## How to complete this task
When you write out the records, keep every line exactly as it is.

## Data entries
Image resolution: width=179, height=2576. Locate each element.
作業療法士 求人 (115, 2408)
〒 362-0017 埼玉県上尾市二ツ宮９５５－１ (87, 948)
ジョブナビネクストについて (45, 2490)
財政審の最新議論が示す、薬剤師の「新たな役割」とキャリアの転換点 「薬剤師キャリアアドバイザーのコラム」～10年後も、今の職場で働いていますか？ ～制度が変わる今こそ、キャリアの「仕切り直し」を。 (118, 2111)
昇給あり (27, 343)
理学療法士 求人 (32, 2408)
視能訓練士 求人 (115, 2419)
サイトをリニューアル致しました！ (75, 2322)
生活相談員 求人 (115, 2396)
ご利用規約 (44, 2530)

## Written answer
Image resolution: width=179, height=2576. Locate each element.
作業療法士 求人 (115, 2408)
〒 362-0017 埼玉県上尾市二ツ宮９５５－１ (87, 948)
ジョブナビネクストについて (45, 2490)
財政審の最新議論が示す、薬剤師の「新たな役割」とキャリアの転換点 「薬剤師キャリアアドバイザーのコラム」～10年後も、今の職場で働いていますか？ ～制度が変わる今こそ、キャリアの「仕切り直し」を。 (118, 2111)
昇給あり (27, 343)
理学療法士 求人 (32, 2408)
視能訓練士 求人 (115, 2419)
サイトをリニューアル致しました！ (75, 2322)
生活相談員 求人 (115, 2396)
ご利用規約 (44, 2530)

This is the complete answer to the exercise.